Small TNF Fires Quickly Extinguished Amid Slower Start to Fire Season

August 8, 2022


USFS "hotshots" in action against the Boca Fire on Sunday, August 1.
Photo courtesy of the TNF

Quick action by firefighters helped keep two recent small fires-the Austin Fire and Boca Fire- from spreading further in the Tahoe National Forest (TNF) near Jackson Meadows and Boca Reservoir.

Sparked by lightning on July 30, the Austin Fire burned in "heavy dead and down slash with some single tree torching" one mile southwest of Jackson Meadows in USFS' Sierraville Ranger District, just south of the Sierra County line in Nevada County.

According to a TNF Facebook posting, the Austin Fire was held to three-quarters of an acre by USFS firefighters on the ground, including those with TNF Sierraville Engine 361 and TNF Truckee Engine 371, supported by helicopter-bucket aerial resources. In the posting, TNF thanked the caller on Grouse Ridge who called 911 to report the fire and thanked the public for maintaining their distance from fire suppression equipment-also expressing gratitude that no personal drones were flown that would have halted aerial firefighting operations.

At 5:45 a.m. on August 1, Shelley Purser at the TNF Babbitt Peak Lookout spotted a smoke column in the Russell Valley area northwest of Boca Reservoir in the Truckee Ranger District in Nevada County and called it into TNF Dispatch. The early morning detection of the half-acre Boca Fire "allowed the engines crews and hotshots to rapidly complete a hose lay and handline" around the half-acre Boca Fire before winds and temperatures increased, noted the TNF Facebook posting.

"Highlighting these small fires [allows us] to give props to firefighters who are working really hard," TNF Public Information Officer Adam Collins-Torruella told The Mountain Messenger. "And as we post about catching these fires while they're still small, the community can get an idea of how we're preventing larger [fire] incidents," he added.

Unlike the Austin Fire, the Boca Fire was human-caused, the result of an "escaped, illegal campfire" in violation of U.S. Forest Service (USFS) restrictions currently in effect. Due to ongoing drought and warming conditions, Stage 1 fire restrictions were implemented July 20 throughout the Tahoe National Forest. Under the order, campfires and charcoal briquette fires are allowed only in established fire rings within USFS-designated campgrounds and day-use sites, but not outside of those areas. (Go to: https://www.fs.usda.gov/tahoe.)

Those whose illegal campfire outside of approved areas ignited the Boca Fire were cited for violating the order and are facing penalties of up to $5,000, six months imprisonment, or both, said TNF's Collins-Torruella. The Messenger will be following the upcoming U.S. District Court case.

Despite serious and damaging fires in Mariposa and Siskiyou counties, California's 2022 wildfire season thus far has not been as catastrophic as in recent years-although we are now entering the months of most extreme fire risk.

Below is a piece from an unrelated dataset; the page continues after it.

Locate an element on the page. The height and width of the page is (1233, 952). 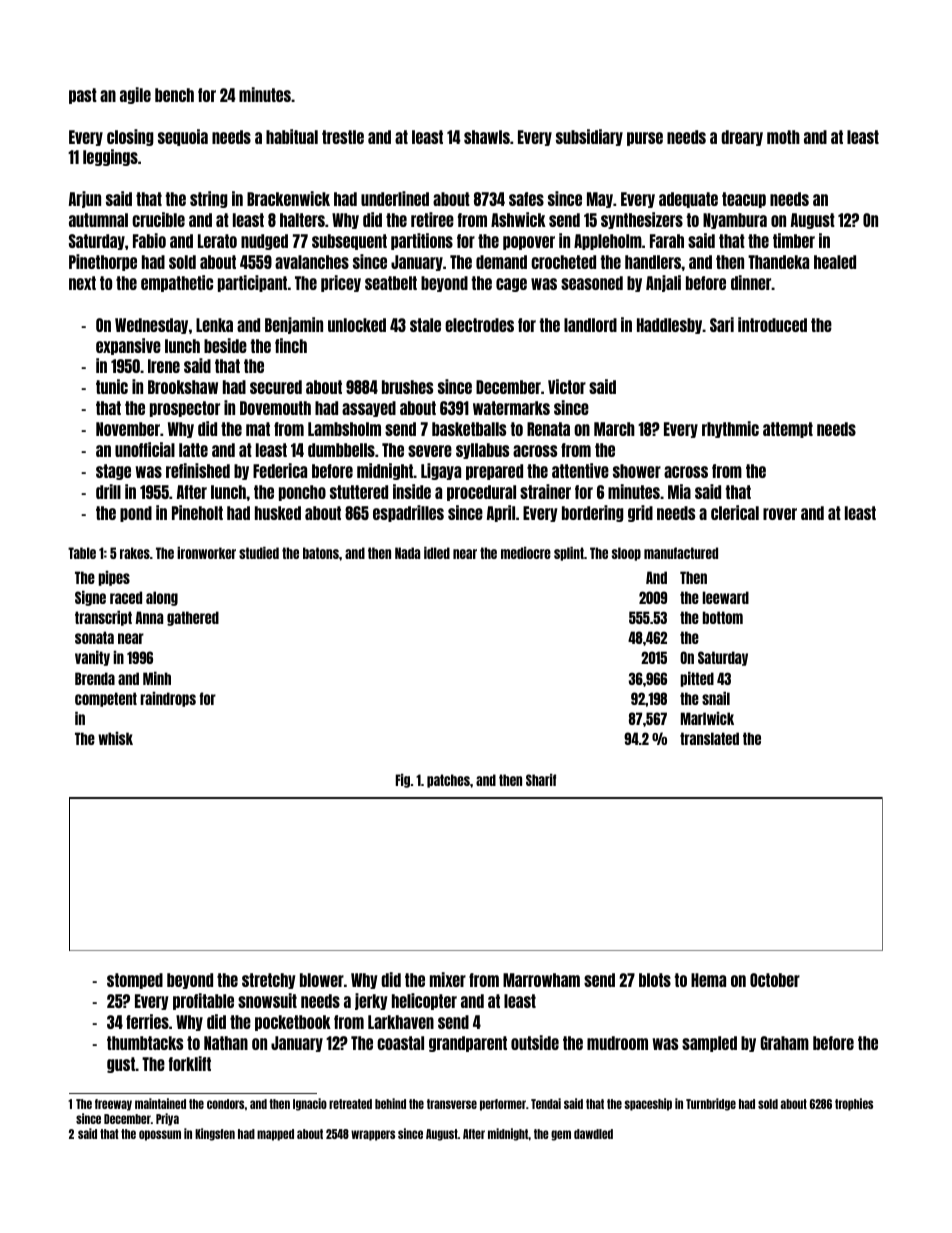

As of August 1, CAL FIRE and USFS have reported 4,927 fires destroying 147,034 acres. Last year at this time, 5,945 fires in the state had decimated 517,530 acres.

The impact already last year was reflected in The Mountain Messenger's coverage of the state's 2021 wildfire season. The Messenger's July 29, 2021 issue reported on how the end of July saw "little relief" from wildfires-with Alpine County's Tamarack Fire scorching nearly 69,000 acres with 59% containment and the Beckwourth Complex Fire more than 105,000 acres with 98% containment. The paper's following week issue on August 5, 2021 reported on the devastating Dixie Fire in Plumas and Butte counties exceeding a quarter-million acres, on its way to becoming California's largest single fire ever at nearly a million acres.

California's largest fire of 2022 thus far-the McKinney Fire in the Klamath National Forest in Siskiyou County-started on July 29 and as of August 3 has burned nearly 58,000 acres with zero containment. Four fatalities have been reported from the fire.

The state's second largest fire this season, the Oak Fire, began July 22 in Mariposa County 30 miles west of Yosemite National Park and has burned more than 19,000 acres destroying nearly 200 structures. At press time, containment stood at 81%.

The other widely reported 2022 wildfire, the Washburn Fire that began on July 7 and burned nearly 5,000 acres threatening Yosemite National Park's renowned Mariposa Grove of giant sequoias, is 97% contained. On August 3, the Mariposa Grove was reopened to the public with none of the beloved trees lost to the fire.